Claridge put forward a line of thinking to the conference that NZ agriculture is entering a ‘third wave’ in technological development.
“The third wave [in agriculture] is more about looking at things from a systems approach – an ecological perspective, trying to understand the unintended consequences of what happened so when you do intervene, you intervene carefully knowing or trying to understand absolutely what might happen,” Claridge says .” Also there are very complex interrelationships that might occur.
“Putting nitrogen on a paddock, for instance, has these downstream consequences we all have to be aware of.
“We are starting to see the need to understand the epidemiology of diseases. We are getting into precision diagnostics, and we are seeing data mapping and changes in technology and delivery.
“We are trying to manage this complex technological world and give information to the farmers and growers, which enable them to make more money.”
He says around the tomato-potato pest insect psyllid – they saw an unusual set of circumstances which caused a lot of problems downstream through the industry. But they are starting to see technologies applied to this which are unique in the way they are deployed.

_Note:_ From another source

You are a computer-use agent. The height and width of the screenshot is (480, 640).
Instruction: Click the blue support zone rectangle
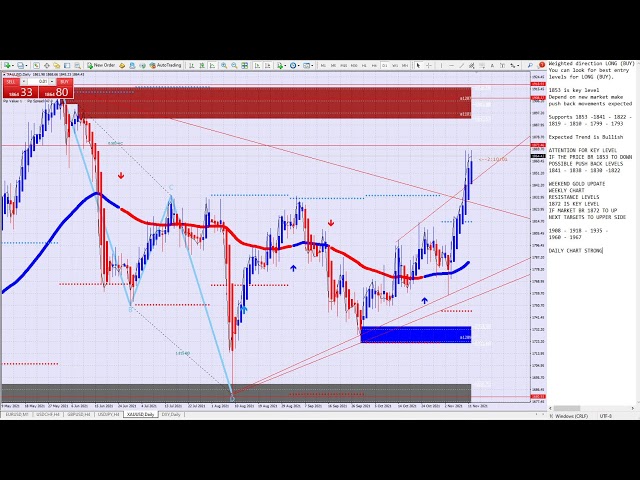click(415, 334)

The insect injects a bacterium into the plant, but you can’t cultivate it outside of a living plant, making it difficult to study. The bacterium, Liberibacter, causes spoiling of potato products downstream for processors.
Plant and Food, with others, has mapped the genetics of the Liberibacter, which has led to field tests detecting the presence in plants.
“We are starting to use DNA testing methodology which is why our ability to understand genetic engineering is so important because it leads us down to ‘how do we intervene in the system – how to we diagnose it, how do we treat it, how do we reduce the sprays, how to we monitor and control it with more efficacy?’
“Locking ourselves out of that technology means the industry goes backwards.”
It has the unintended consequences of switching off the researchers and students from staying in NZ and working in the industry, Claridge says.
The next question is about sprays and spray registration, he says. It is a long and costly process.
“The Environmental Protection Agency is not particularly quick or efficient in registering new sprays. The EPA will say they must make sure new sprays are environmentally friendly; but there has to be a balance.”